### Exercise aim
Only the lines below starting at the one that contains "УСЛОВИ И ПРАВИЛА ЗА ПРОДАЖБА (447, 2413)" and ending at the one that contains "KH-U通用扇形噴嘴 (525, 2099)" are to be reproduced, exactly and with both ends kept.

(Records drawn from a dataset)
━━━━━━
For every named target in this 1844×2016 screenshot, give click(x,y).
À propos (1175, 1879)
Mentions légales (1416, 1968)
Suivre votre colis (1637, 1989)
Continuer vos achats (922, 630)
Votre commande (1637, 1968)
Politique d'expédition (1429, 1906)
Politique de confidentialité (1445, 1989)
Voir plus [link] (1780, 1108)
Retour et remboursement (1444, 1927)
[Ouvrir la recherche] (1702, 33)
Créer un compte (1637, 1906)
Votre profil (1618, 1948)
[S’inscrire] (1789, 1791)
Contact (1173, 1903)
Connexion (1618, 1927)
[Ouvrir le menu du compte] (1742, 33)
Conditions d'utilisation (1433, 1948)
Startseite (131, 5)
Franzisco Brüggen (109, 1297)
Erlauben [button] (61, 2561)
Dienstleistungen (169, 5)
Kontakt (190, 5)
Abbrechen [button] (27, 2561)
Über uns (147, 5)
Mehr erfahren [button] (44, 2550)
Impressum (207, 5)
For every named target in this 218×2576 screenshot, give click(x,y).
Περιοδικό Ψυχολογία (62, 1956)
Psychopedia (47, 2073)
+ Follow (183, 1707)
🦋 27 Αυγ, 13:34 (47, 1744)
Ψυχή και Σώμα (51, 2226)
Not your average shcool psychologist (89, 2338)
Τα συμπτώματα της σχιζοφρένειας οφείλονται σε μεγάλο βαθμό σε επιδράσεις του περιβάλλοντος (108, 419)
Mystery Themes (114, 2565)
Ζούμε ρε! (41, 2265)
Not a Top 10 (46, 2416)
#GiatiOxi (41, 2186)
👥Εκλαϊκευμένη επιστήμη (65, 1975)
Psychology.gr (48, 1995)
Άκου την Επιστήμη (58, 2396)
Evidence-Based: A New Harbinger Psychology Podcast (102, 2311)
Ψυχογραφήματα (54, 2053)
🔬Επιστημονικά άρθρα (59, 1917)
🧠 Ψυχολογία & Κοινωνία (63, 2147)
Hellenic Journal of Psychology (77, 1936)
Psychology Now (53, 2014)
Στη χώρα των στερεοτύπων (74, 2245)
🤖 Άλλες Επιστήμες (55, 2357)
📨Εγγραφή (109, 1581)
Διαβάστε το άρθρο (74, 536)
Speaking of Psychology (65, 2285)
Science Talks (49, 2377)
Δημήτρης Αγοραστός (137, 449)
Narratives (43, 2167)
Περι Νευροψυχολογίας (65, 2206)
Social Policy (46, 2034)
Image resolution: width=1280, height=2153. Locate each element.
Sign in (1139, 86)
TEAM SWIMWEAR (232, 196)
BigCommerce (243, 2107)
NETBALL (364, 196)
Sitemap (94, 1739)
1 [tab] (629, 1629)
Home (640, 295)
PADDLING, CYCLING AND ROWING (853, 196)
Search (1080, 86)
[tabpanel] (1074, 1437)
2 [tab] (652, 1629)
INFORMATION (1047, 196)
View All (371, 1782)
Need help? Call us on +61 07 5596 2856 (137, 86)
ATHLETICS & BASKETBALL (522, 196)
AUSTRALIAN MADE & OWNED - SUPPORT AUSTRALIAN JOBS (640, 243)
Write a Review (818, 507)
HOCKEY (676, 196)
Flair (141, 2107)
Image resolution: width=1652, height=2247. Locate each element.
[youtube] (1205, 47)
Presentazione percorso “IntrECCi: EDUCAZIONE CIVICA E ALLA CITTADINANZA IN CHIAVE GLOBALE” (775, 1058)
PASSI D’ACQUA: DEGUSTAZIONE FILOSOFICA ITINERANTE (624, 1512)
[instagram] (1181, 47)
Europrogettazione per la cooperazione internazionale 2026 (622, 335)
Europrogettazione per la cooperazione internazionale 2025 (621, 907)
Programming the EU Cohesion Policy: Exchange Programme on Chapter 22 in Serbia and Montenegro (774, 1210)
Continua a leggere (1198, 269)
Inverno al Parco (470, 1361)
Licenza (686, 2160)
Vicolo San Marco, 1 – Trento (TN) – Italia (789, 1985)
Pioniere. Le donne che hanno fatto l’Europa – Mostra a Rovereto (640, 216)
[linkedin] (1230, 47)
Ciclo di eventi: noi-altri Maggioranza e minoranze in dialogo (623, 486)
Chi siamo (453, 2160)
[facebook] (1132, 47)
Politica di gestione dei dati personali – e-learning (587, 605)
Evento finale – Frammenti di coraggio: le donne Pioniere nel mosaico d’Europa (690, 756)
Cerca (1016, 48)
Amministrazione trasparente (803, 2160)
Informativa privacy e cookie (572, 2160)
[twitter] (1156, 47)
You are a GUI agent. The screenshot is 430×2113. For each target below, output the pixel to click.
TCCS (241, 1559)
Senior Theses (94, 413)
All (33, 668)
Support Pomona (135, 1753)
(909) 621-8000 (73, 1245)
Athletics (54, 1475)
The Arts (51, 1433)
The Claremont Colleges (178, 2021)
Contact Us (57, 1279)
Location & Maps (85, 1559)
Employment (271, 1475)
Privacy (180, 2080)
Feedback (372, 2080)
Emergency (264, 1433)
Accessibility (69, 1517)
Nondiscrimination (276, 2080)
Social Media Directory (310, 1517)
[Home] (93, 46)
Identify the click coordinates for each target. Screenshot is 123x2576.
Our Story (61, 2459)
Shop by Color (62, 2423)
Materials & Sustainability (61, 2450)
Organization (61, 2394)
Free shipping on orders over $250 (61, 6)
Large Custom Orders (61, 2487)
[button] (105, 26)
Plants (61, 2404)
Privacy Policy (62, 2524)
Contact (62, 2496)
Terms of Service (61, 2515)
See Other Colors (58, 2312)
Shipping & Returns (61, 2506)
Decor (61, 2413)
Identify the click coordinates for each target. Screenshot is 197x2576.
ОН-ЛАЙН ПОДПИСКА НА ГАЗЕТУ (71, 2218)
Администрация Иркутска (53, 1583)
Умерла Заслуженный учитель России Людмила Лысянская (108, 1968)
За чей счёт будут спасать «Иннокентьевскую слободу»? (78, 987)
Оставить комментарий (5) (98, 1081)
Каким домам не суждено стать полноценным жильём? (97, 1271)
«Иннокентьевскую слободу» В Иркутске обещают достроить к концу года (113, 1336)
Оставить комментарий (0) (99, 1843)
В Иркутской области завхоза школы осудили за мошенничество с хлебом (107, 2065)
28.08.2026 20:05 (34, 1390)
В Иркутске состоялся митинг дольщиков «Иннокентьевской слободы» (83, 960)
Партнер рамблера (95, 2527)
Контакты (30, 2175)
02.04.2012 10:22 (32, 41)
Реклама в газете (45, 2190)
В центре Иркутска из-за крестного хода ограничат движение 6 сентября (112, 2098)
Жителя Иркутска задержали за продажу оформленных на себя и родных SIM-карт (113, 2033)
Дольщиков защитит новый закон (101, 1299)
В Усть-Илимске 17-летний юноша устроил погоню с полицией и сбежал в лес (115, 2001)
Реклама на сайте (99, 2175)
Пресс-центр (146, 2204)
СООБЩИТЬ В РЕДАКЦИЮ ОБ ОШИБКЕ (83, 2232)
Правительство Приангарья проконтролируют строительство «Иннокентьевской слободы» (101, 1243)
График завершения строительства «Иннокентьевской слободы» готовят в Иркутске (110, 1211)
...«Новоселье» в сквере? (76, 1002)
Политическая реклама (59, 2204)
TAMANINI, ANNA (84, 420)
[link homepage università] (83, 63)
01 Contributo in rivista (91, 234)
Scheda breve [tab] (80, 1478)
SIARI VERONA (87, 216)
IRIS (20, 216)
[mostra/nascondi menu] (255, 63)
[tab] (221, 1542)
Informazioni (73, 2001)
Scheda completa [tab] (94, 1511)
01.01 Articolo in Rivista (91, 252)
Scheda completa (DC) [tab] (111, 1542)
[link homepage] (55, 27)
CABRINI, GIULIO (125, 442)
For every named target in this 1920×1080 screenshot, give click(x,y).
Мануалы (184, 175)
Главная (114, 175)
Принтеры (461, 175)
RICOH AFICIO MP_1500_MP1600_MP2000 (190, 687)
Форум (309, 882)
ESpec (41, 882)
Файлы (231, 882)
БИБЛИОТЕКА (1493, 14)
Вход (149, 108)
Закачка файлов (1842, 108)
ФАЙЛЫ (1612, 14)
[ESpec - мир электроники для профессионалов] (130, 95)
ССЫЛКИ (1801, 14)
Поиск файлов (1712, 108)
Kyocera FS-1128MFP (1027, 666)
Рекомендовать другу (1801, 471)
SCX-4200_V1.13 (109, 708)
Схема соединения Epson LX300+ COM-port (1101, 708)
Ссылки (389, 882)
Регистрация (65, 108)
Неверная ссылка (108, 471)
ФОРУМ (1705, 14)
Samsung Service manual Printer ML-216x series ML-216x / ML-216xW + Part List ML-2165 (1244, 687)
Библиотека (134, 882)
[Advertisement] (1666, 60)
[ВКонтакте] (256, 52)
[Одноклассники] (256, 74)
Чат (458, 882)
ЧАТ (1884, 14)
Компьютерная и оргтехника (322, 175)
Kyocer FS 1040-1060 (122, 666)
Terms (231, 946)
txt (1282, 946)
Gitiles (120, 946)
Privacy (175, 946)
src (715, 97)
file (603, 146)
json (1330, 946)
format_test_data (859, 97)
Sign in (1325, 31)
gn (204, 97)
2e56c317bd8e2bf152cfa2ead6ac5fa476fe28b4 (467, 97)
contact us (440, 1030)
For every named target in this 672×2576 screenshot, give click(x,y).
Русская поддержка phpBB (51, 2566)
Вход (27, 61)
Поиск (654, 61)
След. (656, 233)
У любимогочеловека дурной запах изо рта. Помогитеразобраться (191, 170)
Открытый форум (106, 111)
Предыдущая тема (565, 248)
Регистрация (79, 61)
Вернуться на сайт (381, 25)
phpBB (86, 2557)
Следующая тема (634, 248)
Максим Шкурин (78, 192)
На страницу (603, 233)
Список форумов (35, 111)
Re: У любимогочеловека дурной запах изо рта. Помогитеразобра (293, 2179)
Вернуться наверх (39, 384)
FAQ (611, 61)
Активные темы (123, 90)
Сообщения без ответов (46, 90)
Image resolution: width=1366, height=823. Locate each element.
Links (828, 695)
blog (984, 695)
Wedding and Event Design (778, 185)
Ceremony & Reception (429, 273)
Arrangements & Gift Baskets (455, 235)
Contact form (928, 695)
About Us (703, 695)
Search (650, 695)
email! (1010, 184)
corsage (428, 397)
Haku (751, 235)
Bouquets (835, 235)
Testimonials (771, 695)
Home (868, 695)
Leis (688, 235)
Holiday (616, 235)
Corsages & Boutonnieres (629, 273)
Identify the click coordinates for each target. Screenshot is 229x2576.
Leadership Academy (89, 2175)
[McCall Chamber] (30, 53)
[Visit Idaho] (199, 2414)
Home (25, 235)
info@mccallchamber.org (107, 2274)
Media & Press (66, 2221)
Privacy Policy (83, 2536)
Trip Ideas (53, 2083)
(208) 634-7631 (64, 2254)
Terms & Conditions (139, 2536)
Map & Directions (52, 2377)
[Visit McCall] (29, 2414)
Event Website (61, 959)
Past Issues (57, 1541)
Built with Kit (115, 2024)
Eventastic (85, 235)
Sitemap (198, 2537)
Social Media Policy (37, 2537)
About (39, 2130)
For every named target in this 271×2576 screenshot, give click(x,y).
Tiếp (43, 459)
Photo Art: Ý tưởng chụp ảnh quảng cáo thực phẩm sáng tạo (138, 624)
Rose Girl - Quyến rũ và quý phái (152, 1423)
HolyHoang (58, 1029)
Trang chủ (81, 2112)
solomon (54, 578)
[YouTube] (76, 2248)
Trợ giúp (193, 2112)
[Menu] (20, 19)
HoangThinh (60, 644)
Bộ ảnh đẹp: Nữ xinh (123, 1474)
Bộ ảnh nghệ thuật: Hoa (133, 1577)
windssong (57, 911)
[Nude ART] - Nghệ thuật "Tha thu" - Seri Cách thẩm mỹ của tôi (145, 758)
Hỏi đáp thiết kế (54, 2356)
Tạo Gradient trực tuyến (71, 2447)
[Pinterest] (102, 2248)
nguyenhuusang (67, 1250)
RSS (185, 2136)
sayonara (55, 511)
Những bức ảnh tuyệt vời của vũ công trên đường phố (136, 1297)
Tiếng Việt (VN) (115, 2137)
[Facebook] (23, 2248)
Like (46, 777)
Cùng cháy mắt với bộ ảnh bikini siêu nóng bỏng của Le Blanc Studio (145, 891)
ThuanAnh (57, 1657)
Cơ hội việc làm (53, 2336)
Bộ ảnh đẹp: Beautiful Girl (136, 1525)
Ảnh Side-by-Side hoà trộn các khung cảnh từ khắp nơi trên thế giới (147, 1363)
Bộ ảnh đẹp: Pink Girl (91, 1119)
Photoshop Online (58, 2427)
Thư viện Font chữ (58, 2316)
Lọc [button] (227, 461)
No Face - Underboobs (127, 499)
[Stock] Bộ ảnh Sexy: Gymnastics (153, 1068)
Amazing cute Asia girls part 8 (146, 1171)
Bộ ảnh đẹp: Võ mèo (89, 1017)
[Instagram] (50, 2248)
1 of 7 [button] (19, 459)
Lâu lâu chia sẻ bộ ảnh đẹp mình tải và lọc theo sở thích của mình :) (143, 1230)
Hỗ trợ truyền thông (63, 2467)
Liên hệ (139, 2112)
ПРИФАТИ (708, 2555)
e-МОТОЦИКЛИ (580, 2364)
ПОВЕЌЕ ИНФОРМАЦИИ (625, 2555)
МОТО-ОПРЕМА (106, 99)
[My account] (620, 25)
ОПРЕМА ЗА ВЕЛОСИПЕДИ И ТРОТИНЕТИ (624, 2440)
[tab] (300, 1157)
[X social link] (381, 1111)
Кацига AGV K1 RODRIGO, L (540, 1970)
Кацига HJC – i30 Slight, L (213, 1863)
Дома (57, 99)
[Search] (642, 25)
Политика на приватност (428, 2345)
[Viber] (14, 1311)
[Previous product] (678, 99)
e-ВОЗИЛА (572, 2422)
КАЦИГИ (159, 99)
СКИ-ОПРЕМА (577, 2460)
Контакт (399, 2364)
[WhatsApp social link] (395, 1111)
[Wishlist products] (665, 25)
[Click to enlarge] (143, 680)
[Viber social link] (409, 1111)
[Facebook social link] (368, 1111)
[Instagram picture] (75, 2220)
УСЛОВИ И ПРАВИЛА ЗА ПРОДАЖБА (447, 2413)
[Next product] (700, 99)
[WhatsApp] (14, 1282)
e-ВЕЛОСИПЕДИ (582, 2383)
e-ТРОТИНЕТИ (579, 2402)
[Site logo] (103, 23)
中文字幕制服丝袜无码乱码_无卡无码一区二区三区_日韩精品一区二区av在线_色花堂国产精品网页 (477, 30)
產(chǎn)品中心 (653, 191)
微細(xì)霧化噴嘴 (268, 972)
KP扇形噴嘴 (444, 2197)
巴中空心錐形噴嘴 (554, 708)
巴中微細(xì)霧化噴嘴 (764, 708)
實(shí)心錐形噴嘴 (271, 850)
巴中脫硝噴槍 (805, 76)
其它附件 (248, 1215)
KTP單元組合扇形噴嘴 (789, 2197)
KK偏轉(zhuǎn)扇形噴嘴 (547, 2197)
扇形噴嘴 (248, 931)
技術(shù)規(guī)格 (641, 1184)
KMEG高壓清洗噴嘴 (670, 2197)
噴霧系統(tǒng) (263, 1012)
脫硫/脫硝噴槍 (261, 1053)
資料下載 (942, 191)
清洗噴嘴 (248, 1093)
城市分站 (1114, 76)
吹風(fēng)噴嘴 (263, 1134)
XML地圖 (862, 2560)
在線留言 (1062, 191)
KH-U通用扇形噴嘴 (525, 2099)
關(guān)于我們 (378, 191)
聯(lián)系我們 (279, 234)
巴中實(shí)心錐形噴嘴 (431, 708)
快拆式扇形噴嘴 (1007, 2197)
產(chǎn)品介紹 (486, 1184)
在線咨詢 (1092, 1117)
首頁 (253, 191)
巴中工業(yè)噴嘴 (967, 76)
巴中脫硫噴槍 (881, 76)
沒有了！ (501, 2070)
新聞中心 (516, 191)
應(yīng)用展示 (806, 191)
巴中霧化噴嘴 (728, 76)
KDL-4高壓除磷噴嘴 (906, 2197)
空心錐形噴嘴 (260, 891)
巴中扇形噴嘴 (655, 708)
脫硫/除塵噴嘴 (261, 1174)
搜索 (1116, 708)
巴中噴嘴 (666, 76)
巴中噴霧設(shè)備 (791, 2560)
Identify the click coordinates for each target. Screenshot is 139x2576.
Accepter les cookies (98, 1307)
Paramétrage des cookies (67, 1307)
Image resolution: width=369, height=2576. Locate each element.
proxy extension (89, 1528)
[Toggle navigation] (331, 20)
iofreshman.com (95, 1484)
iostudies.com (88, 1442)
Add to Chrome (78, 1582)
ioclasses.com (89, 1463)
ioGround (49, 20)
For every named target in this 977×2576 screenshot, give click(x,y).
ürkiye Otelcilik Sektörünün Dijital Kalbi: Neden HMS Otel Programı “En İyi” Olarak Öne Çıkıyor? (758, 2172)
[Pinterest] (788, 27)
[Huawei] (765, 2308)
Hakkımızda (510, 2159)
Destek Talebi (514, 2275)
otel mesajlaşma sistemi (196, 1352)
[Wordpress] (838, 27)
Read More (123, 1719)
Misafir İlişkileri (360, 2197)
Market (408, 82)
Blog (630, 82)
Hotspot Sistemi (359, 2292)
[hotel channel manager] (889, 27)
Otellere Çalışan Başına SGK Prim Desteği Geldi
━━━━━━
### Result
УСЛОВИ И ПРАВИЛА ЗА ПРОДАЖБА (447, 2413)
[Next product] (700, 99)
[WhatsApp] (14, 1282)
e-ВЕЛОСИПЕДИ (582, 2383)
e-ТРОТИНЕТИ (579, 2402)
[Site logo] (103, 23)
中文字幕制服丝袜无码乱码_无卡无码一区二区三区_日韩精品一区二区av在线_色花堂国产精品网页 (477, 30)
產(chǎn)品中心 (653, 191)
微細(xì)霧化噴嘴 (268, 972)
KP扇形噴嘴 (444, 2197)
巴中空心錐形噴嘴 (554, 708)
巴中微細(xì)霧化噴嘴 (764, 708)
實(shí)心錐形噴嘴 (271, 850)
巴中脫硝噴槍 (805, 76)
其它附件 (248, 1215)
KTP單元組合扇形噴嘴 (789, 2197)
KK偏轉(zhuǎn)扇形噴嘴 (547, 2197)
扇形噴嘴 (248, 931)
技術(shù)規(guī)格 (641, 1184)
KMEG高壓清洗噴嘴 (670, 2197)
噴霧系統(tǒng) (263, 1012)
脫硫/脫硝噴槍 (261, 1053)
資料下載 (942, 191)
清洗噴嘴 (248, 1093)
城市分站 (1114, 76)
吹風(fēng)噴嘴 (263, 1134)
XML地圖 (862, 2560)
在線留言 (1062, 191)
KH-U通用扇形噴嘴 (525, 2099)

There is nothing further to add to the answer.